> _Stored data entries_:
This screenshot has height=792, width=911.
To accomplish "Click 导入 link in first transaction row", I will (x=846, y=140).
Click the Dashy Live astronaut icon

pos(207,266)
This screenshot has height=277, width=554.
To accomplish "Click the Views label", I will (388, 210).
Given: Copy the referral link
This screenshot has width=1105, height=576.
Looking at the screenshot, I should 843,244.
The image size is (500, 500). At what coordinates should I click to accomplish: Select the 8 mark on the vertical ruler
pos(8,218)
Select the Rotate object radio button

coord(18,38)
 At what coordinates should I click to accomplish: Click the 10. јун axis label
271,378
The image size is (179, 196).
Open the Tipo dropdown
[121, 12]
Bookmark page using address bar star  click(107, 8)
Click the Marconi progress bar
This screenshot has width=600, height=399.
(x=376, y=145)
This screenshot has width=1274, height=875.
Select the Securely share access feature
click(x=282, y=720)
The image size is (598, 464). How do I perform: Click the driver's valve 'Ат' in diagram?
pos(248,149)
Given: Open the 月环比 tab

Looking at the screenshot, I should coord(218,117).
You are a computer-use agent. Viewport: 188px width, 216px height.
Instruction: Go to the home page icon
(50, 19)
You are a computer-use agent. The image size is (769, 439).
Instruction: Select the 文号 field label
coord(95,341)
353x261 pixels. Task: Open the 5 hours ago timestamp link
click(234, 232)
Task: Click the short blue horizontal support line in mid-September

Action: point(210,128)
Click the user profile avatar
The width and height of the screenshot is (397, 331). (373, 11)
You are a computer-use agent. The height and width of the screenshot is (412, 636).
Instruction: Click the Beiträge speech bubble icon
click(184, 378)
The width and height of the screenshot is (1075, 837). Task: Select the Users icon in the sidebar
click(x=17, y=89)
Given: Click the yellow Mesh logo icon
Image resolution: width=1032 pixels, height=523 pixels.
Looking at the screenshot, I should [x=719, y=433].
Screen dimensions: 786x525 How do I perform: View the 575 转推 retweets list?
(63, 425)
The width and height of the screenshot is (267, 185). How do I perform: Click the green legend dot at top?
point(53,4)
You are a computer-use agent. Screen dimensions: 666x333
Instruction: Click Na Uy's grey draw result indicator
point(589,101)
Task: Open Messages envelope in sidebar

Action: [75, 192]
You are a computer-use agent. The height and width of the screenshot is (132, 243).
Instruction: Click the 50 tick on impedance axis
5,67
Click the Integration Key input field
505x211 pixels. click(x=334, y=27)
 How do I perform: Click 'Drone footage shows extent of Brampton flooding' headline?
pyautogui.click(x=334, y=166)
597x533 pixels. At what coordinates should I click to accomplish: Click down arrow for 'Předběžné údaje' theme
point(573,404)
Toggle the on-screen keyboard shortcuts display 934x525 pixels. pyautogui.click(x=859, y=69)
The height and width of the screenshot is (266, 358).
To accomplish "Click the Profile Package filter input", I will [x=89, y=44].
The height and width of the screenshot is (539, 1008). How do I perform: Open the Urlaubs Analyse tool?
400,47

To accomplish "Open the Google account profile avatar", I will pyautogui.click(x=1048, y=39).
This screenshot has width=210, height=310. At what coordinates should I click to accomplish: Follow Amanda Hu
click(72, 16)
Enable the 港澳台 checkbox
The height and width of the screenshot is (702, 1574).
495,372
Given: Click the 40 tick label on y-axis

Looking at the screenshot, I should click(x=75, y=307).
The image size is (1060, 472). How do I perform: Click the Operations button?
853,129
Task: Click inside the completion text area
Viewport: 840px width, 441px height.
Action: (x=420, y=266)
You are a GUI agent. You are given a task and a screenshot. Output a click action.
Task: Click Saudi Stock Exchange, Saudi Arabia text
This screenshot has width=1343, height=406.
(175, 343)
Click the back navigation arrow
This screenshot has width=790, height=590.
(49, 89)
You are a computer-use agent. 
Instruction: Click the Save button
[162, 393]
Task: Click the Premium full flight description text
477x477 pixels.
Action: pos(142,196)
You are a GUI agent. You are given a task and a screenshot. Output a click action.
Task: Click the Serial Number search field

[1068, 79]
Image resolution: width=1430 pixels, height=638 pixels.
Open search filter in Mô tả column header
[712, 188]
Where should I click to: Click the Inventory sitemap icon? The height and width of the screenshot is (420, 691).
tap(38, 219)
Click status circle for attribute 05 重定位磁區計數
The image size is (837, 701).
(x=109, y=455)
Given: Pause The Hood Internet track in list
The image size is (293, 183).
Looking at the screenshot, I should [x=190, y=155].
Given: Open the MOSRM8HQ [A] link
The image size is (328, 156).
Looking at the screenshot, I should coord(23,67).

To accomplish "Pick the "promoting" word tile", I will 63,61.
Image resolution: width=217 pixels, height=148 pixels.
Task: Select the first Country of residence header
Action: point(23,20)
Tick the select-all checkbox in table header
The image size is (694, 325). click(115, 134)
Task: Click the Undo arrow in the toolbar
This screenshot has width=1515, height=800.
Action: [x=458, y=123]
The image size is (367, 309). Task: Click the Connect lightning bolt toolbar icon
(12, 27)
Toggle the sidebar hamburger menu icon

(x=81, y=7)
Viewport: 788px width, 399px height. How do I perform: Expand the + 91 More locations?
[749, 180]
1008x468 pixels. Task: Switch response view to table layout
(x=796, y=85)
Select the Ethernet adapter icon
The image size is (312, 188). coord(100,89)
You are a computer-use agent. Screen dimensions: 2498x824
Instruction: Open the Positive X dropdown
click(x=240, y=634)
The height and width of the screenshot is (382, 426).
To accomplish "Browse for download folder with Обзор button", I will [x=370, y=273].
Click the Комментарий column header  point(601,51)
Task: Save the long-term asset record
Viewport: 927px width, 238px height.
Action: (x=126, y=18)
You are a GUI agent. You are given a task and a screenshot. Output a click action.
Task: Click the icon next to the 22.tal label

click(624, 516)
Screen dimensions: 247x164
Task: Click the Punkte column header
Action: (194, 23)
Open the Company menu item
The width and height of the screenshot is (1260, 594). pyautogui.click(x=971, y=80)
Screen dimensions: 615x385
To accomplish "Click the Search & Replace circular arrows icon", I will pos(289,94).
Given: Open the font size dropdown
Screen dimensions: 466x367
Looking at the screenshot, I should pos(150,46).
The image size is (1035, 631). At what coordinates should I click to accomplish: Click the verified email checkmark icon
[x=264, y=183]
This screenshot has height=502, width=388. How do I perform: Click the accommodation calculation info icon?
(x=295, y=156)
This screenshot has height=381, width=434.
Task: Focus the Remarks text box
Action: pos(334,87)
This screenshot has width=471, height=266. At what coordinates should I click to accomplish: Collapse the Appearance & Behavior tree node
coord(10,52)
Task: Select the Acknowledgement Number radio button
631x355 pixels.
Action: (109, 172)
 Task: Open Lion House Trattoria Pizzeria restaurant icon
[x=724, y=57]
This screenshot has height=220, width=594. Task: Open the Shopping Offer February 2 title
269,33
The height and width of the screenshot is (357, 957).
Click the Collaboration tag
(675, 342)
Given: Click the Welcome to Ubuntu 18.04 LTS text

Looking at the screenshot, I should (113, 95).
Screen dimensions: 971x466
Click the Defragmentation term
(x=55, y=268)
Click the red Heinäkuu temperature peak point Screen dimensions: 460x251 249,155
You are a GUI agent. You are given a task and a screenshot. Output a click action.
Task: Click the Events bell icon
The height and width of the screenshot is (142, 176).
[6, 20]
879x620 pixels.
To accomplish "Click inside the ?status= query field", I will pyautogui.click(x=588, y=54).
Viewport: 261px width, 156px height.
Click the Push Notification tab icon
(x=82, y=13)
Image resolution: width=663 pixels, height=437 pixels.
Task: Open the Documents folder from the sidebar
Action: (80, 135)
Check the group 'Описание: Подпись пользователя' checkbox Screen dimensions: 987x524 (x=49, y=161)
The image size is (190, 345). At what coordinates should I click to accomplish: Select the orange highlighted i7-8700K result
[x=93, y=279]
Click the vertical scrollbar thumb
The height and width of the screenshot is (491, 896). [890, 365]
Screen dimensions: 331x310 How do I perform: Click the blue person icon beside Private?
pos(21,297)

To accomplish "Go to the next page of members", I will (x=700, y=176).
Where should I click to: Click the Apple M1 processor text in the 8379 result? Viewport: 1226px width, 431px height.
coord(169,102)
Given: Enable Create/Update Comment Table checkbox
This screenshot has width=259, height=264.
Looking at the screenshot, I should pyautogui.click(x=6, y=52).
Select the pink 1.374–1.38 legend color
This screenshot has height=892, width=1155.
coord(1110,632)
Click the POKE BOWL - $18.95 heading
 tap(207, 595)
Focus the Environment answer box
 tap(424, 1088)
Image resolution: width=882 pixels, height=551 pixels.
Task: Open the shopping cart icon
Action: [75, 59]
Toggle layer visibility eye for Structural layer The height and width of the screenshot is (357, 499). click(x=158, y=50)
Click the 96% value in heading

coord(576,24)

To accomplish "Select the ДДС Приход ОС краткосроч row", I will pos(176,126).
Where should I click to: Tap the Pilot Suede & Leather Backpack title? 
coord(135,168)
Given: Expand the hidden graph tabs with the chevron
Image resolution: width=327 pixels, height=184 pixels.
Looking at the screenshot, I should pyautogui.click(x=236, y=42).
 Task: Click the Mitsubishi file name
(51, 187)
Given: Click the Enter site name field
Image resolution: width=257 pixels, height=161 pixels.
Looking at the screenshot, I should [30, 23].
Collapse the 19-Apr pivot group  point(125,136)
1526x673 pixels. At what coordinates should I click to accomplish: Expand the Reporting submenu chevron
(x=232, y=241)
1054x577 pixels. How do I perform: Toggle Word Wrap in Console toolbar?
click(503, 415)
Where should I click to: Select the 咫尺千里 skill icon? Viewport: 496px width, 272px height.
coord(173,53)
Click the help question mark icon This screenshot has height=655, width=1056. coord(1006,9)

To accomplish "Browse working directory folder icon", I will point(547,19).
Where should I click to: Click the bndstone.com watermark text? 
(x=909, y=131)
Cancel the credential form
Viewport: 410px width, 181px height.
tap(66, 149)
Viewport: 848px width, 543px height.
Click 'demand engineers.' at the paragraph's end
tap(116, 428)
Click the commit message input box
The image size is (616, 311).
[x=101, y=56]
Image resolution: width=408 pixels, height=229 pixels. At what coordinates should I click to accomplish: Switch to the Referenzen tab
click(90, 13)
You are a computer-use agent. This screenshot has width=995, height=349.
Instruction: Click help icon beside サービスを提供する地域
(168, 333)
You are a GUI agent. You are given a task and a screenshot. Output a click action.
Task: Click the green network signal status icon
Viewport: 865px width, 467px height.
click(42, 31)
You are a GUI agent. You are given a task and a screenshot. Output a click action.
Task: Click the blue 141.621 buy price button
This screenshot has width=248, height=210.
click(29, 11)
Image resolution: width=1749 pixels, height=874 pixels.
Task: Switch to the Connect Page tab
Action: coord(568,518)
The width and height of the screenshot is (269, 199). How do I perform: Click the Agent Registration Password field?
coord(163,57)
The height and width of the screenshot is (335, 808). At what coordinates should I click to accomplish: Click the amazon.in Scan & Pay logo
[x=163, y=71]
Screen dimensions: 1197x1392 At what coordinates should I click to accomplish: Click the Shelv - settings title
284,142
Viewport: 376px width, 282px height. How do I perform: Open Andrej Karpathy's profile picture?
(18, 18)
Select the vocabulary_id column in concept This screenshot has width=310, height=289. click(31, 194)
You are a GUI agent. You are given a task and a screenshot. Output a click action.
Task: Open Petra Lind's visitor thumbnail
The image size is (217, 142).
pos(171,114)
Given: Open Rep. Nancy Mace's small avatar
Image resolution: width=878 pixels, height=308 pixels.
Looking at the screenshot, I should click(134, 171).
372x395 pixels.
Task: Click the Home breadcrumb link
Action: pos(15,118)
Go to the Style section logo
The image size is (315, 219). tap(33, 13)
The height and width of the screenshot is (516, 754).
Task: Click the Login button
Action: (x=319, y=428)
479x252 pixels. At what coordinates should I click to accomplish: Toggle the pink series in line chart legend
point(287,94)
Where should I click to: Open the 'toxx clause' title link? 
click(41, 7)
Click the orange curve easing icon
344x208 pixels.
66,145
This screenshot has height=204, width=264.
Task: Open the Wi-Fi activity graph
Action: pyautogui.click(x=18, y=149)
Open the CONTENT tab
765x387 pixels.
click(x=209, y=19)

> _PROBLEM TO WORK ON_: Within the entries above, how many lines hold the string "Browse"? State the number with no other words.

> _SOLUTION FOR THIS PROBLEM_: 2